Néanmoins, sans les encouragements de Brouwer, je ne me serais jamais approché de votre livre, car il est écrit dans une langue qui m’est inaccessible. Le mot Dieu n’est pour moi que l’expression et le produit des faiblesses humaines, la Bible est un recueil de légendes vénérables mais encore assez primitives. Aucune interprétation, aussi subtile soit-elle, ne peut (pour moi) rien changer à cela. Ces interprétations raffinées sont naturellement très diverses et n’ont pratiquement rien à voir avec le texte original. Pour moi, la religion juive naturelle est, comme toutes les autres religions, une incarnation de la superstition primitive. Et le peuple juif auquel j’appartiens fièrement et dans la mentalité de laquelle je me sens profondément ancré n’a toujours pas pour moi de dignité différente de celle de tous les autres peuples. D’après mon expérience, ils ne sont en réalité pas meilleurs que les autres groupes humains, même s’ils sont protégés des pires excès par un manque de pouvoir. Sinon, je ne peux rien percevoir d’« élu » à leur sujet.

En général, cela me fait de la peine de revendiquer une position privilégiée et d’essayer de la défendre par deux murs de fierté, un mur extérieur en tant qu’être humain et un mur intérieur en tant que Juif. En tant qu’être humain, vous revendiquez dans une certaine mesure une dérogation à la causalité que vous acceptez autrement, en tant que Juif un statut privilégié pour le monothéisme. Mais une causalité limitée n’est plus du tout une causalité, comme en fait notre merveilleux Spinoza, reconnu à l’origine avec une clarté absolue. Et la conception animiste des religions naturelles n’est en principe pas annulée par la monopolisation. Avec de tels murs, nous ne pouvons atteindre qu’une certaine illusion ; mais nos efforts moraux ne sont pas favorisés par eux. Plutôt l’inverse.

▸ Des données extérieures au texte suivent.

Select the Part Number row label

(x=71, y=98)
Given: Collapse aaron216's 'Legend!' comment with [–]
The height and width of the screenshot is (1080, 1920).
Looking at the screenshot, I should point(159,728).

Maintenant que j’ai exprimé ouvertement nos différences de convictions intellectuelles, il m’est toujours clair que nous sommes très proches les uns des autres dans l’essentiel, c’est-à-dire dans nos évaluations du comportement humain. Ce qui nous divise, ce n’est que la faculté intellectuelle ou la « rationalisation » en langue freudienne. Je pense donc que nous nous comprendrions très bien si nous discutions de choses concrètes.

Avec mes sincères remerciements et meilleurs vœux,

Bien à vous,
A. Einstein

Historique

Cette lettre n’est pas la seule à dépasser la barrière symbolique du million de dollars. Ainsi, en mars 2002, une autre lettre du physicien avertissant le président Franklin D. Roosevelt des projets atomiques allemands avait été adjugée à 2,1 millions de dollars. Plus récemment, en octobre 2017, une note écrite en 1922 à Tokyo portant sur le secret du bonheur était estimée entre 5 000 et 8 000 dollars avant d’être adjugée à 1,56 million de dollars par la maison de vente israélienne Winner’s.

Le prix de la lettre vendue mardi, baptisée « God letter », double presque son estimation haute de 1 et 1,5 million de dollars. Toutefois, elle avait déjà été vendue – probablement par les héritiers de Gutkind – en 2008 par Bloomsbury Auctions à Londres pour 404 000 dollars. Conservée pendant quatre ans dans un coffre à température contrôlée, l’acheteur anonyme l’a remet en vente, cette fois sur eBay, et l’aurait vendu en octobre 2012 pour 3 000 100 dollars mais l’acheteur n’était pas réel. Christie’s confirme par ailleurs que le vendeur actuel et l’acheteur de 2008 sont une seule et même personne.

La « God letter » est ainsi adjugée à 2 892 500 dollars, le commissaire-priseur ne manquant pas d’ajouter « Congratulations. Sorry to God, I guess! » sous les applaudissements et les rires de la salle.